Friday, September 7, 2007

Labels and the surgical strike

1 hour writing, 2.5 hours reading, 0.5 hours phone meeting, 1.5 hours emailing / administrivia, page count = 115

I had a good phone conversation with the historian on my dissertation committee today, and she was very encouraging about the prospects of doing a "surgical strike" type of data-gathering trip to Colombia this fall to gather state and municipal data - or rather, to see if such data is even available, and get what there is. Since I know exactly what I'm looking for, and it's likely to be clearly labeled as such, I should be able to tell relatively quickly what's there and what's not. As she pointed out, there's likely to be a file called "police" in a well-organized municipal or state archive, given that the police are an institution of the state - it's not like researching women, she observed, where there's not going to be a file labeled "women," and you have to piece what you're looking together for from multiple sources.

Heartened by that conversation, I started looking into possibilities for travel in September and October, and it looks pretty good as far as making plane reservations. There are a number of factors to consider for the timing, including the September 17th meeting at which my human-subjects protocol will be reviewed, which includes scripts for soliciting interviews. I hope to have made solid plans by the end of next week.

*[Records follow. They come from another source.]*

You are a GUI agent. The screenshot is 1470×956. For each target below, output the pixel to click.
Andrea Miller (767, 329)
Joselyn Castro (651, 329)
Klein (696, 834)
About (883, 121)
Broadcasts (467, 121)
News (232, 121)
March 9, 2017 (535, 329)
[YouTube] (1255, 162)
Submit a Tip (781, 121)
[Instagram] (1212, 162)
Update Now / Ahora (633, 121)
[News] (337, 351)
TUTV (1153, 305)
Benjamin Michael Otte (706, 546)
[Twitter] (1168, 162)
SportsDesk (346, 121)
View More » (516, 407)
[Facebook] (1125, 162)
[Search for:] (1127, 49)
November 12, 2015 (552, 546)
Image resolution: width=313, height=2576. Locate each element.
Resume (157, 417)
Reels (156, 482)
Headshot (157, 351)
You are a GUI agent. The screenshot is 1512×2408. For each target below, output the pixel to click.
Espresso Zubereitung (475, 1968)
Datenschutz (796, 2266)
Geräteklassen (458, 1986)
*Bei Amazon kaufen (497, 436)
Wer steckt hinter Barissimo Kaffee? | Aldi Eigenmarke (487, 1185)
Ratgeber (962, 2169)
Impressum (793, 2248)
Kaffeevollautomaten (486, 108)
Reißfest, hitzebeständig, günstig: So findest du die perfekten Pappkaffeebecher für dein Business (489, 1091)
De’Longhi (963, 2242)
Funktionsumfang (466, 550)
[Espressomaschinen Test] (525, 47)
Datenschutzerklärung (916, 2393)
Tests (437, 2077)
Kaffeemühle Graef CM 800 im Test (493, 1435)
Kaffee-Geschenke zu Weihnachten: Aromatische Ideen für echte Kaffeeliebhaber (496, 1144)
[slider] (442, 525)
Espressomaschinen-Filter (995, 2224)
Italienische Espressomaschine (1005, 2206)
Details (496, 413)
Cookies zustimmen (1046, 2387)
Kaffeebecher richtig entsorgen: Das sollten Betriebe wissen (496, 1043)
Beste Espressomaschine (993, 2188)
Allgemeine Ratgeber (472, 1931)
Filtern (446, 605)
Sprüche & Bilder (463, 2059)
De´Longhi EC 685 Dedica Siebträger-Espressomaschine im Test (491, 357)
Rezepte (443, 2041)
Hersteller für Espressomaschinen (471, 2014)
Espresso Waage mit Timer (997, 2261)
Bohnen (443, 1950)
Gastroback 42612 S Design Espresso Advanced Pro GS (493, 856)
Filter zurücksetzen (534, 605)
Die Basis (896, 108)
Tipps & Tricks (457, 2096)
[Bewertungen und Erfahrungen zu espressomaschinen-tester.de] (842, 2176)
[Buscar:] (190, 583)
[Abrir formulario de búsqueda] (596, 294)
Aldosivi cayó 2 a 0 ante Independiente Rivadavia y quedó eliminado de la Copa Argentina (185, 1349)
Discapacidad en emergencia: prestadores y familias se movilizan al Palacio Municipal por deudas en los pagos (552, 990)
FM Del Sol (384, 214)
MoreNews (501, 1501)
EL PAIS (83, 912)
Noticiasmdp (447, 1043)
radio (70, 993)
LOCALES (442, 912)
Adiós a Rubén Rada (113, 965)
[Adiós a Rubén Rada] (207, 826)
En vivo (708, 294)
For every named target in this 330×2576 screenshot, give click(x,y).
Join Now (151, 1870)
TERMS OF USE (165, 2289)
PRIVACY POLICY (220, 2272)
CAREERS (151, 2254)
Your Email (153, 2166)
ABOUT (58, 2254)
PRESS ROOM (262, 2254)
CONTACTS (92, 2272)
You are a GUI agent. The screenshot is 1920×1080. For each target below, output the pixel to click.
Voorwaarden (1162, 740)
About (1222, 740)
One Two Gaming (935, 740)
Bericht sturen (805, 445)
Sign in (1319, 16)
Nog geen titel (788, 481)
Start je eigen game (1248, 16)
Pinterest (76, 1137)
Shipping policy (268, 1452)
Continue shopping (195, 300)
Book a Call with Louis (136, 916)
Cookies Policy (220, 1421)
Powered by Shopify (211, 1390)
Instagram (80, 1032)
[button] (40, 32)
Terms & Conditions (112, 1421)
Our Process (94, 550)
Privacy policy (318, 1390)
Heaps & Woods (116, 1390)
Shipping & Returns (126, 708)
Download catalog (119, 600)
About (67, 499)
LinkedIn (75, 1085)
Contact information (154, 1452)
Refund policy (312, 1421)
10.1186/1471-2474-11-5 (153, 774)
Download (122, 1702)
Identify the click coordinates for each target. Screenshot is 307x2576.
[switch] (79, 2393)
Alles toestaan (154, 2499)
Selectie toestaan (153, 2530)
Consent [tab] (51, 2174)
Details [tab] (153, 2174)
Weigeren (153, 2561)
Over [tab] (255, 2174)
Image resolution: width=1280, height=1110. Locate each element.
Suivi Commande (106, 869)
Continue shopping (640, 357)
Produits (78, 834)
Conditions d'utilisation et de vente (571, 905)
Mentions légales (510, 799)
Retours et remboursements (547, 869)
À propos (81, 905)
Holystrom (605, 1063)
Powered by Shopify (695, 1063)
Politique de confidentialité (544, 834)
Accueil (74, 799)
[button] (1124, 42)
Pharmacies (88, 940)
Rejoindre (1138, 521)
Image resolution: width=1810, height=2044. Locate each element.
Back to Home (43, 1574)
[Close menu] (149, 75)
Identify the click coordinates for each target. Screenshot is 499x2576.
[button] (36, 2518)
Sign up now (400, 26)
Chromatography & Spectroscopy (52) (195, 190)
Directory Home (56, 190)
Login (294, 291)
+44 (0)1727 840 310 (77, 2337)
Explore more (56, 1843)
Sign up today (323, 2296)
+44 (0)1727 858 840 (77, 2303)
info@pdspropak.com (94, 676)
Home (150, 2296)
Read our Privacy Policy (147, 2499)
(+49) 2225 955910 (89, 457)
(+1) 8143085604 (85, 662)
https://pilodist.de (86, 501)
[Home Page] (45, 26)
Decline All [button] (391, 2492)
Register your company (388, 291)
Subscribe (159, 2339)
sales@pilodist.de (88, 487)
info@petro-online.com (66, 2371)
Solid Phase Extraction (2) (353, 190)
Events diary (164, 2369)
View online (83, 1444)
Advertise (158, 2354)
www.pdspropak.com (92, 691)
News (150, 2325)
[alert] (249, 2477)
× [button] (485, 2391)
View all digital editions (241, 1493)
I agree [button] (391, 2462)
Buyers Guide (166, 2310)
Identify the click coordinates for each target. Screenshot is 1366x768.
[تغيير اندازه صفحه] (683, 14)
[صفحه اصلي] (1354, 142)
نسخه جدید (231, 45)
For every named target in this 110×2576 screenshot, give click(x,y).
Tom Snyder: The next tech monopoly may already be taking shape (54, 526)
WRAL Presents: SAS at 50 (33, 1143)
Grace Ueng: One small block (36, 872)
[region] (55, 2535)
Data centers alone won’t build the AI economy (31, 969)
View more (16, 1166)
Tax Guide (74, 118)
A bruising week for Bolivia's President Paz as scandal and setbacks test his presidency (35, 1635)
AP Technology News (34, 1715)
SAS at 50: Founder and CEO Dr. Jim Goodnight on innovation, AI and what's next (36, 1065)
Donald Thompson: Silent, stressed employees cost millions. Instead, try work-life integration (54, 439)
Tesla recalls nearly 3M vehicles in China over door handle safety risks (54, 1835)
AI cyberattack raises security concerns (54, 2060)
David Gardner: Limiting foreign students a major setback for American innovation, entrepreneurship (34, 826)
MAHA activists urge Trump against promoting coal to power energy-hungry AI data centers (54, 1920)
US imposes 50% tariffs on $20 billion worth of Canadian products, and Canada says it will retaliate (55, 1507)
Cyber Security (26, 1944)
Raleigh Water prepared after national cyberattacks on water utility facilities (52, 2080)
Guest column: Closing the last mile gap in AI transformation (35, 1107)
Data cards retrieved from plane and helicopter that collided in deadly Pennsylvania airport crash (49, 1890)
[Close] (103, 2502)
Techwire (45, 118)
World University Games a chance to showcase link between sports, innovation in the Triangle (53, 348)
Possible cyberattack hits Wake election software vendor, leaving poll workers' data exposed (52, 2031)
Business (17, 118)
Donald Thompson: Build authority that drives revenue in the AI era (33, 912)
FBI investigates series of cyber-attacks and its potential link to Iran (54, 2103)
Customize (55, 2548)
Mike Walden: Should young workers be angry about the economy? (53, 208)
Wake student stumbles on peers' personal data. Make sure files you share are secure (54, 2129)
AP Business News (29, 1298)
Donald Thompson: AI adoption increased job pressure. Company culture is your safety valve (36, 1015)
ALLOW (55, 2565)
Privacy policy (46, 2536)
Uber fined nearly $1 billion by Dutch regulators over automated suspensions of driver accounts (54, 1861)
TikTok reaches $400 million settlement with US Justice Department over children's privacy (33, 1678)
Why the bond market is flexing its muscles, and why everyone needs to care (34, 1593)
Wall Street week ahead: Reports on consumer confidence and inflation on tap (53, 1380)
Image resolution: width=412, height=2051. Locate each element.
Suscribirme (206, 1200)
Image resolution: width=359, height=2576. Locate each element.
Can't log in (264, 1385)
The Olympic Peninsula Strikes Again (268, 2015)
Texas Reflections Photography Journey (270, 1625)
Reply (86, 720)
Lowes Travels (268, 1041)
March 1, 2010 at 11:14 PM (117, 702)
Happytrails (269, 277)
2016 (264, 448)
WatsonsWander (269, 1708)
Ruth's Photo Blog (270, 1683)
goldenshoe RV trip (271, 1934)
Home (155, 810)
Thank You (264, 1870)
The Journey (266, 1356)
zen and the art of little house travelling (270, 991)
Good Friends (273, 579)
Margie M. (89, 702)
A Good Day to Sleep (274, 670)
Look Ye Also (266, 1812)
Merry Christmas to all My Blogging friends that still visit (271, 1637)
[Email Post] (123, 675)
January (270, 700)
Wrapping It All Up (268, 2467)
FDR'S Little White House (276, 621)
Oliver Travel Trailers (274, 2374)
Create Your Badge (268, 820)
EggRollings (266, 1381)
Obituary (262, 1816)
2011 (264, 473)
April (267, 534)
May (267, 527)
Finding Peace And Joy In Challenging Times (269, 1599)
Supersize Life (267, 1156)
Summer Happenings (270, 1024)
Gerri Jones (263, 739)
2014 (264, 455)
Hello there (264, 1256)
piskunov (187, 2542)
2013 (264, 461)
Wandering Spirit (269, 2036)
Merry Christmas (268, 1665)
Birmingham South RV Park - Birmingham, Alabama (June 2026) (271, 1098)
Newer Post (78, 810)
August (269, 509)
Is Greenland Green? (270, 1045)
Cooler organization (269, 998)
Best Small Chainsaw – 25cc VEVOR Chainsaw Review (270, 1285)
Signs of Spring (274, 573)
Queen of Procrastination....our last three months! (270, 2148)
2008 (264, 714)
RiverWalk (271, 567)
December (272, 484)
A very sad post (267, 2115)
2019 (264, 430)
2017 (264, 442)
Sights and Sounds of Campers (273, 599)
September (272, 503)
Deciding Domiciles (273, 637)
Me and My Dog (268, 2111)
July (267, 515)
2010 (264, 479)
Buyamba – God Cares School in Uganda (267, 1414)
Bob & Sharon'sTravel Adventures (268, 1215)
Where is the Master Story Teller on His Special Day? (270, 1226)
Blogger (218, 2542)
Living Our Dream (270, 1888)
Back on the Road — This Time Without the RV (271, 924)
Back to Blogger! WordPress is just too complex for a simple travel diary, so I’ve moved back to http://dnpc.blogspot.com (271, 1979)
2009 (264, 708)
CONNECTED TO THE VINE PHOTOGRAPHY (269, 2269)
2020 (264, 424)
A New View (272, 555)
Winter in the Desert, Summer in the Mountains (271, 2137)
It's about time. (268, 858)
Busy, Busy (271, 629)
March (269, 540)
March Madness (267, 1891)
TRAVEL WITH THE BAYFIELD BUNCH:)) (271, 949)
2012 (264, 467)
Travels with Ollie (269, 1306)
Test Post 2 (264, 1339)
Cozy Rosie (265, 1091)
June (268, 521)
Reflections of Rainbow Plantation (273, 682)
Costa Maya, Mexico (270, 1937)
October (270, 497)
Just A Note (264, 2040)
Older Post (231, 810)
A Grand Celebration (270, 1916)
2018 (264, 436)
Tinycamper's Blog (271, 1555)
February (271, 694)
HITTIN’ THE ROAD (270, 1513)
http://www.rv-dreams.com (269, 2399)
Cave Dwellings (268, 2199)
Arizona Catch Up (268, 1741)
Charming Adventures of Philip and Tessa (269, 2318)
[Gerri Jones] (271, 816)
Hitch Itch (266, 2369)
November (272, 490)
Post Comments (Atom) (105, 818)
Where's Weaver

In terms of reading, I began going through the pile of books I brought back from LASA. Up today was a new collection of essays on regimes and democracy in Latin America, including a piece by Villager Jay Seawright and another Berkeley compatriot, Sebastian Mazzuca. Given that my outcome of interest is regime stability, it's important for me to be up-to-date on what's going on in that field. A number of the conversations I've had in the past couple of weeks have been centered on issues of how to classify the level of democracy going on historically in Colombia and other comparison countries, so those are some waters I'll need to wade into before all is said and done.

In terms of writing, I gathered together all the feedback I've gotten over the past two weeks, pulled out some recurrent themes and "to-do" items, and began identifying places in my manuscript (holy crap, that's the first time I've called it that - at 115 pages, to call it an "outline" is a little absurd!) to address some of those themes. I realized I haven't fleshed out what I mean by "critical junctures" and "path dependence," so there's a few pages right there. Moving along....

Thanks to my darling Cathy Sumner for monitoring this week, even as I was out of town. Next up is Tanja Schtschur, in Berlin. Our first international Villager, very exciting! Have a great weekend!

2 comments:

Rjewell40 said...

FYI, Tanja is in Cologne. But coming soon to a West Oakland bart near you.

:)

Unknown said...

Good job ekeing our a few more pages on the last day. Now that your conferences are over I want to see you really buckling down and hitting the writing hard in the new few weeks!